THE COURT OF EXCHEQUER
We have already noticed the growth of the Exchequer of Plea, and its pretensions to become more than a purely revenue court.2 During the middle ages it seems to have held common pleas from time to times but certainly not in any great number. During the sixteenth century it is said to have claimed a general jurisdiction over many sorts of common pleas by means of the fiction that one of the parties was a Crown debtor,3 and this claim was admitted. For a long time the judges of the court (technically called Barons1 ) had been lawyers (although not necessarily serjeants). The history of this has never been explored, but it is clear that, by means unknown, the barons of the exchequer steadily raised their position until, in 1579, Queen Elizabeth, in making a new appointment, expressly gave the new baron an equal status with the judges of the other common law courts, and for the future the barons of the Exchequer shared with the justices of the King’s Bench and the Common Pleas the duties of going on circuit. Henceforth there were to be three common law courts of first instance.
THE EXCHEQUER CHAMBER, 1585
Late in the reign of Elizabeth still further confusion2 was created by the erection of yet a third court in the Exchequer chamber. The Court of King’s Bench had succeeded in acquiring a good deal of jurisdiction which once was peculiar to the Court of Common Pleas, and so acted as a court of first instance in these matters. If such actions had been brought in the Common Pleas, error would have lain to the King’s Bench; but when they were now brought in the King’s Bench in the first instance, error lay only to Parliament. Here the difficulty arose. Parliaments were originally held several times a year; Elizabeth summoned but ten in a reign of forty-five years, and so for long periods there was no court in existence which could hear the errors of the King’s Bench. To meet this situation two statutes3 erected a new court to hear errors from the King’s Bench. This court was to consist of all the judges of the other two common law courts—the Common Pleas, and those Barons of the Exchequer who were also serjeants—sitting together in the Exchequer chamber, and at least six were necessary before judgment could be given. Their decision was subject to further proceedings in error in Parliament, and the second statute explained that a party could still go directly from King’s Bench to Parliament if he chose.4 There was thus the disadvantage of an intermediate court of appeal, together with the anomaly that the use of that court was optional. A still further defect was that it was very difficult to assemble six of the justices and barons. The statutory body was not a court with fixed meetings every term, but a special assembly which might or might not meet—and it seems to have depended upon the influence of the litigants whether it met or not. If it did not meet at the date to which the case had been adjourned, then the record was discontinued. True, the second statute remedied this by saying that the absence of the judges shall not discontinue the process, but no effective means were ever provided for getting the court together within a reasonable period.
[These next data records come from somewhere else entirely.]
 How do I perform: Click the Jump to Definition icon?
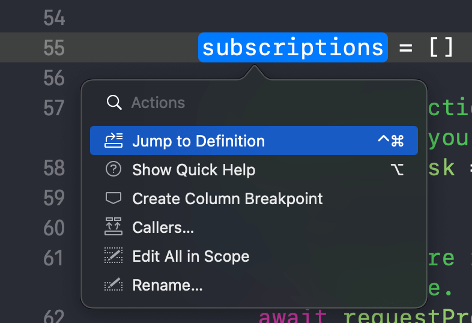[x=113, y=140]
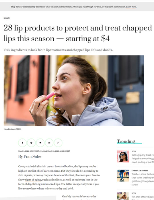154x200 pixels.
Task: Open the BEAUTY category label
Action: pos(7,18)
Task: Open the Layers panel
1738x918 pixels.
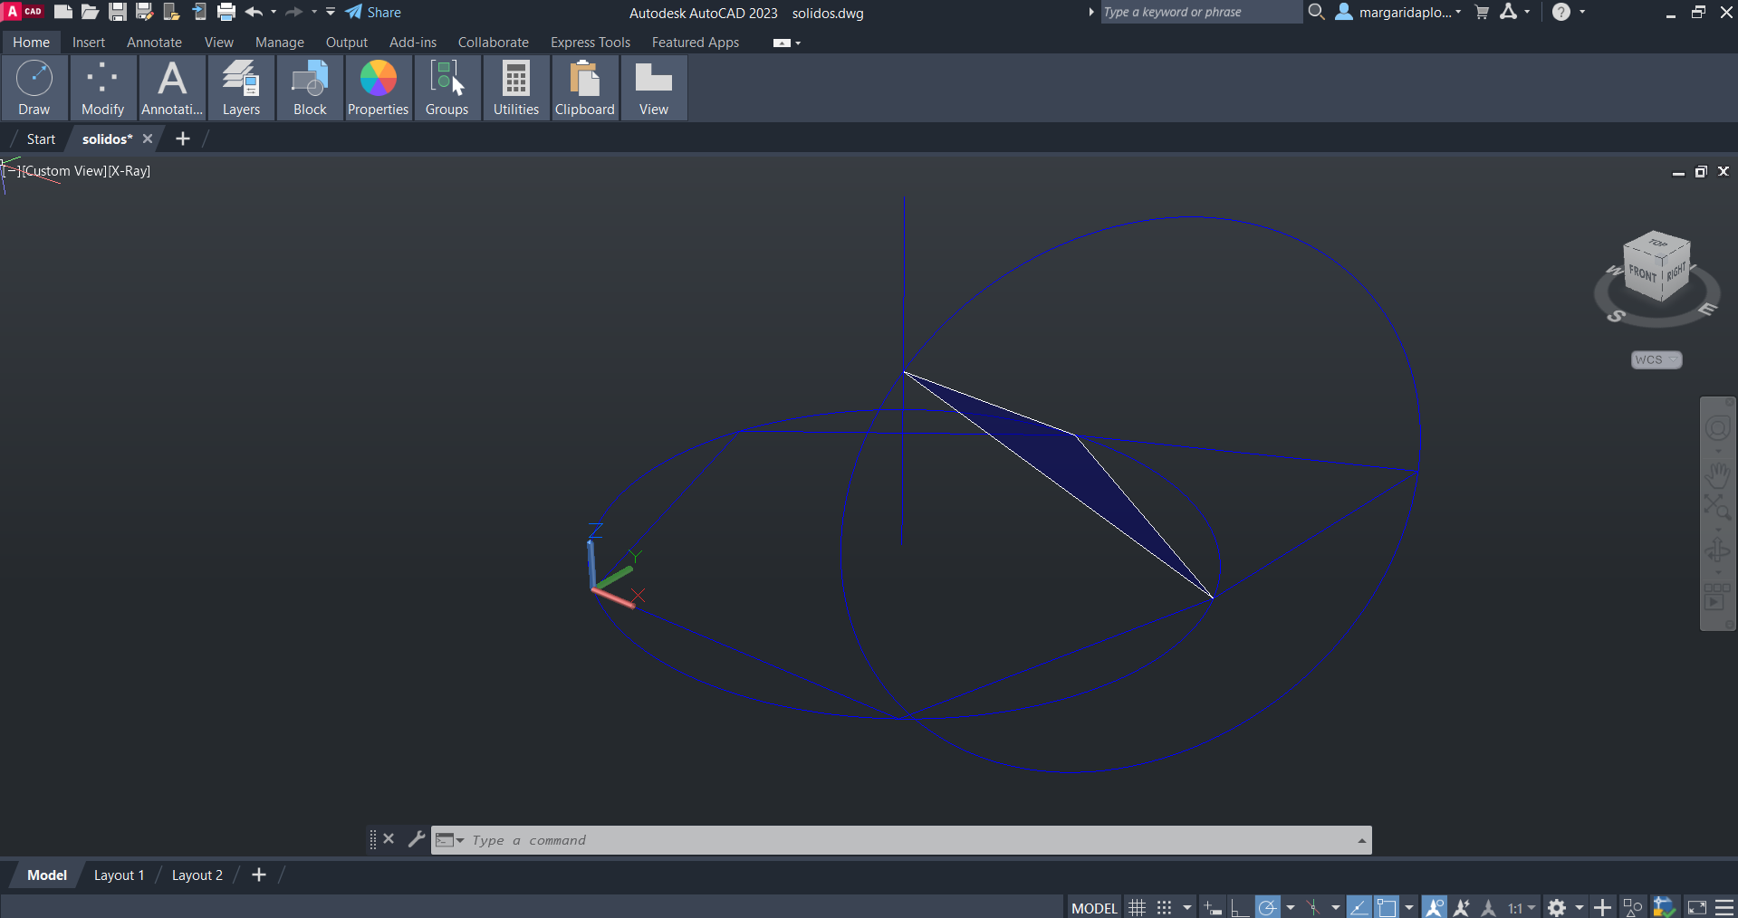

The same inadequate concession was made in respect of the other Exchequer chamber body to hear errors from the Exchequer of Pleas,1 and with the same disappointing results.
THE KING’S BENCH
The fact that these special arrangements had to be made for the review of judgments given in the King’s Bench will show that that court was enjoying unusually good business during the sixteenth century. The preamble to the earlier of the two statutes cited explains that the new court shall hear writs of error brought on “actions or suits of debt, detinue, covenant, account, action on the case, ejectione firmæ, and trespass” in the King’s Bench. These seven actions properly belonged to the Court of Common Pleas. Trespass (and ejectione firmæ resembled trespass) seems also to have been part of the original jurisdiction of the King’s Bench, but during the middle ages the only trespasses usually brought in the King’s Bench were those of unusual violence or importance.2 Most of this jurisdiction, therefore, had been acquired at a later period, and by somewhat devious means.
We have already mentioned the conflict of the King’s Bench with the Exchequer and with the Common Pleas in the fourteenth century;3 in the fifteenth century a second effort brought the King’s Bench once more into competition, if not into conflict, with the Common Pleas. The device employed in order to acquire the wide jurisdiction mentioned in Elizabeth’s statute4 of 1585 was fairly commonly used in the reign of Henry VI and was in constant use throughout the Tudor period. A bill of Middlesex made the defendant actually or fictitiously a prisoner in the custody of the marshall of the court’s marshalsea. This done, the court could entertain any sort of action against him since he was already within the jurisdiction of the court—a principle, moreover, which most courts professed. In such cases the proceedings were by bill instead of by original writ. Before the end of the century means were found5 whereby the defendant could be really arrested if he would not voluntarily admit that he was technically in the custody of the marshall, and so the new procedure served as the complete equivalent of an original writ. Throughout the sixteenth century the court enjoyed this usurped jurisdiction, with curious results. The competition between King’s Bench and Common Pleas was sometimes not merely a matter of offering procedural advantages, but sometimes even in offering better substantive law. Thus in at least one matter, which we shall refer to later,1 the two courts deliberately competed by offering two different rules of law for litigants to choose from, and in the end it was the more enlightened rule which prevailed.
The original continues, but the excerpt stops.